Work instructions :: Please give every entry again, exactly as it reads.

Supplied information START

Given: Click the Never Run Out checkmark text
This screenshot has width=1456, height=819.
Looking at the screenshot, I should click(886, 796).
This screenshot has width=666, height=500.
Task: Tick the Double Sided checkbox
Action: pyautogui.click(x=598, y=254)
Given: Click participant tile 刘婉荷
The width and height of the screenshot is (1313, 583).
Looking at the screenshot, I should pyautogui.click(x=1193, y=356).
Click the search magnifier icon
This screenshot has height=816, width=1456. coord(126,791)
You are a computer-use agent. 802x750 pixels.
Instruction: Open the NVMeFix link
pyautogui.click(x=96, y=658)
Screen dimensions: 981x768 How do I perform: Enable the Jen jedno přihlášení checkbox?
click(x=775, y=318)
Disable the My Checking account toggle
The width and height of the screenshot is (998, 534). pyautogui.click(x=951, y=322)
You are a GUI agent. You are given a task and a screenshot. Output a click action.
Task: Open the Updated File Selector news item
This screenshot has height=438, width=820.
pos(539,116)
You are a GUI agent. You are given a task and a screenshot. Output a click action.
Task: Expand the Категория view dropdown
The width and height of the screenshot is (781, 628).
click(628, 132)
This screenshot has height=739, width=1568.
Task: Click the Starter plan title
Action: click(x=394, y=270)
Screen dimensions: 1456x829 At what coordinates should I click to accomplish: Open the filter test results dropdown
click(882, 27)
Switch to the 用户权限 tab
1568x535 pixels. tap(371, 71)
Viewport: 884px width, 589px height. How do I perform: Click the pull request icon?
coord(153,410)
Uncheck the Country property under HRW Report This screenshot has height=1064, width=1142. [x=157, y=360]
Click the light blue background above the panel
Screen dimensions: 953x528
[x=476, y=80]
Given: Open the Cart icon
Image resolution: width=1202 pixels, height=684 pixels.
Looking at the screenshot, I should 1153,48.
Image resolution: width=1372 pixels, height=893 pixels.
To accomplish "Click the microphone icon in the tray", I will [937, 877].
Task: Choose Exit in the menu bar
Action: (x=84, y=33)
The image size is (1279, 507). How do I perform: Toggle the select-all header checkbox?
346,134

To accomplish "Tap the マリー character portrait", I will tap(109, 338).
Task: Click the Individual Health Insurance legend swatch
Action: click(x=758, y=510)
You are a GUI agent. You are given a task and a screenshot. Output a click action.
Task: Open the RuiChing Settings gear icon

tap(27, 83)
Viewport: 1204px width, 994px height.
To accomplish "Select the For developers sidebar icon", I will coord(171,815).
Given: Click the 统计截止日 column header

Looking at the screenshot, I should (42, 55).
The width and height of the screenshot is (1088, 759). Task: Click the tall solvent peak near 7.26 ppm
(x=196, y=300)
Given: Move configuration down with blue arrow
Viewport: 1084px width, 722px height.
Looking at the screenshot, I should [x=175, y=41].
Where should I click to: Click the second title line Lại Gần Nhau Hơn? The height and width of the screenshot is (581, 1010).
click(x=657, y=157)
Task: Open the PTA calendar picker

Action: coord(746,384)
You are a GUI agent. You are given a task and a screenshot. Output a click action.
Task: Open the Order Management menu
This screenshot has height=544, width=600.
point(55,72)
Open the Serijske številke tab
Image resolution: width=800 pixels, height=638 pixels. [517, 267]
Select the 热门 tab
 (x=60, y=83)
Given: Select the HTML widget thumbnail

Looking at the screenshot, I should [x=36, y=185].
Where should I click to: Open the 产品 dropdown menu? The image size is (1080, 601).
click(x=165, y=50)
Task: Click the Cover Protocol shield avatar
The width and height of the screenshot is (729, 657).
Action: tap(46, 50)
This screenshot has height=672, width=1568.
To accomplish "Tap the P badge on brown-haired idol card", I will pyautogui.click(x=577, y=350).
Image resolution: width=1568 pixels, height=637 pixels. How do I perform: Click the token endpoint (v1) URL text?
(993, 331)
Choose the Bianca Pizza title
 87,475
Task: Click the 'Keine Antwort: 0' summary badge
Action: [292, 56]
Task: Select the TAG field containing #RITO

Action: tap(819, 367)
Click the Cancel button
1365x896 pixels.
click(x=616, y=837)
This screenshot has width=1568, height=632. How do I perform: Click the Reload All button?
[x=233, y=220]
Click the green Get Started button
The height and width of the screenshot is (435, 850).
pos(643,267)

Supplied information END

Result of the task ::
Given: Click the Never Run Out checkmark text
This screenshot has width=1456, height=819.
Looking at the screenshot, I should click(886, 796).
This screenshot has width=666, height=500.
Task: Tick the Double Sided checkbox
Action: pyautogui.click(x=598, y=254)
Given: Click participant tile 刘婉荷
The width and height of the screenshot is (1313, 583).
Looking at the screenshot, I should pyautogui.click(x=1193, y=356).
Click the search magnifier icon
This screenshot has height=816, width=1456. coord(126,791)
You are a computer-use agent. 802x750 pixels.
Instruction: Open the NVMeFix link
pyautogui.click(x=96, y=658)
Screen dimensions: 981x768 How do I perform: Enable the Jen jedno přihlášení checkbox?
click(x=775, y=318)
Disable the My Checking account toggle
The width and height of the screenshot is (998, 534). pyautogui.click(x=951, y=322)
You are a GUI agent. You are given a task and a screenshot. Output a click action.
Task: Open the Updated File Selector news item
This screenshot has height=438, width=820.
pos(539,116)
You are a GUI agent. You are given a task and a screenshot. Output a click action.
Task: Expand the Категория view dropdown
The width and height of the screenshot is (781, 628).
click(628, 132)
This screenshot has height=739, width=1568.
Task: Click the Starter plan title
Action: click(x=394, y=270)
Screen dimensions: 1456x829 At what coordinates should I click to accomplish: Open the filter test results dropdown
click(882, 27)
Switch to the 用户权限 tab
1568x535 pixels. tap(371, 71)
Viewport: 884px width, 589px height. How do I perform: Click the pull request icon?
coord(153,410)
Uncheck the Country property under HRW Report This screenshot has height=1064, width=1142. [x=157, y=360]
Click the light blue background above the panel
Screen dimensions: 953x528
[x=476, y=80]
Given: Open the Cart icon
Image resolution: width=1202 pixels, height=684 pixels.
Looking at the screenshot, I should 1153,48.
Image resolution: width=1372 pixels, height=893 pixels.
To accomplish "Click the microphone icon in the tray", I will [937, 877].
Task: Choose Exit in the menu bar
Action: (x=84, y=33)
The image size is (1279, 507). How do I perform: Toggle the select-all header checkbox?
346,134

To accomplish "Tap the マリー character portrait", I will tap(109, 338).
Task: Click the Individual Health Insurance legend swatch
Action: click(x=758, y=510)
You are a GUI agent. You are given a task and a screenshot. Output a click action.
Task: Open the RuiChing Settings gear icon

tap(27, 83)
Viewport: 1204px width, 994px height.
To accomplish "Select the For developers sidebar icon", I will coord(171,815).
Given: Click the 统计截止日 column header

Looking at the screenshot, I should (42, 55).
The width and height of the screenshot is (1088, 759). Task: Click the tall solvent peak near 7.26 ppm
(x=196, y=300)
Given: Move configuration down with blue arrow
Viewport: 1084px width, 722px height.
Looking at the screenshot, I should [x=175, y=41].
Where should I click to: Click the second title line Lại Gần Nhau Hơn? The height and width of the screenshot is (581, 1010).
click(x=657, y=157)
Task: Open the PTA calendar picker

Action: coord(746,384)
You are a GUI agent. You are given a task and a screenshot. Output a click action.
Task: Open the Order Management menu
This screenshot has height=544, width=600.
point(55,72)
Open the Serijske številke tab
Image resolution: width=800 pixels, height=638 pixels. [517, 267]
Select the 热门 tab
 (x=60, y=83)
Given: Select the HTML widget thumbnail

Looking at the screenshot, I should [x=36, y=185].
Where should I click to: Open the 产品 dropdown menu? The image size is (1080, 601).
click(x=165, y=50)
Task: Click the Cover Protocol shield avatar
The width and height of the screenshot is (729, 657).
Action: tap(46, 50)
This screenshot has height=672, width=1568.
To accomplish "Tap the P badge on brown-haired idol card", I will pyautogui.click(x=577, y=350).
Image resolution: width=1568 pixels, height=637 pixels. How do I perform: Click the token endpoint (v1) URL text?
(993, 331)
Choose the Bianca Pizza title
 87,475
Task: Click the 'Keine Antwort: 0' summary badge
Action: [292, 56]
Task: Select the TAG field containing #RITO

Action: tap(819, 367)
Click the Cancel button
1365x896 pixels.
click(x=616, y=837)
This screenshot has width=1568, height=632. How do I perform: Click the Reload All button?
[x=233, y=220]
Click the green Get Started button
The height and width of the screenshot is (435, 850).
pos(643,267)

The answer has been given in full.